:: GIVEN TEXT ::
## start

Re: Flink Performance Issue

2021-09-27 Thread Mohammed Kamaal
Hi Robert,

I have removed all the business logic (keyBy and window) operator code and just 
had a source and sink to test it.
The throughput is 20K messages in 2 minutes. It is a simple read from source 
(kafka topic) and write to sink (kafka topic). Don't you think 2 minutes is 
also not a better throughput for a simple read/write application?. Each message 
is 4 KB.

As I had mentioned in the previous email(s), I am using keyBy() and Window() to 
handle business logic. Do you think these operators would have a huge impact on 
the performance?. Or is it something to do with my Kafka cluster configuration 
or the older version of flink (1.8) that I am using in my application. Not sure 
if flink version 1.8 has a performance issue.

Please let me know.
Below is my kafka cluster configuration.

auto.create.topics.enable=true
log.retention.hours=24
default.replication.factor=3
min.insync.replicas=2
num.io.threads=45
num.network.threads=60
num.partitions=45
num.replica.fetchers=2
unclean.leader.election.enable=true
replica.lag.time.max.ms=3
zookeeper.session.timeout.ms=18000
log.retention.ms=17280
log.cleanup.policy=delete
group.max.session.timeout.ms=120



Thanks

> On Wed, Sep 22, 2021 at 9:06 PM Robert Metzger  wrote:
> Hi Kamaal,
> 
> I would first suggest understanding the performance bottleneck, before 
> applying any optimizations.
> 
> Idea 1: Are your CPUs fully utilized?
> if yes, good, then scaling up will probably help
> If not, then there's another inefficiency
> 
> Idea 2: How fast can you get the data into your job, without any processing?
> You can measure this by submitting a simple Flink job that just reads the 
> data and writes it to a discarding sink. Either disable the operator chaining 
> to get metrics for the records per second, or add a custom mapper in between 
> that measures the throughput.
> Ideally you see here that you can read all your data in a few seconds, if 
> not, then there's a problem getting your data in.
> 
> Idea 3: is your IO fully utilized ?( if you are checkpointing to RocksDB, the 
> disk can dramatically slow you down)
> Idea 4: Are you under high memory pressure, and your JVMs are spending most 
> of their cycles garbage collecting?
> 
> My bet is you are not getting data into your cluster as fast as you think 
> (Idea 2)
> 
> 
>> On Wed, Sep 22, 2021 at 12:05 PM Mohammed Kamaal 
>>  wrote:
>> Hi Arvid,
>> 
>> The throughput has decreased further after I removed all the rebalance(). 
>> The performance has decreased from 14 minutes for 20K messages to 20 minutes 
>> for 20K messages.

## end

:: GIVEN PROBLEM ::
Please write out the part of the Flink email thread above from "The throughput is" to "kafka cluster configuration.", word for word.

:: SUPPLIED INFORMATION ::
## start

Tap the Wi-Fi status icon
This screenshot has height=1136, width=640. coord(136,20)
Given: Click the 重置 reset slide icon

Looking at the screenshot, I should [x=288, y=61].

## end

:: RESPONSE ::
The throughput is 20K messages in 2 minutes. It is a simple read from source 
(kafka topic) and write to sink (kafka topic). Don't you think 2 minutes is 
also not a better throughput for a simple read/write application?. Each message 
is 4 KB.

As I had mentioned in the previous email(s), I am using keyBy() and Window() to 
handle business logic. Do you think these operators would have a huge impact on 
the performance?. Or is it something to do with my Kafka cluster configuration 
or the older version of flink (1.8) that I am using in my application. Not sure 
if flink version 1.8 has a performance issue.

Please let me know.
Below is my kafka cluster configuration.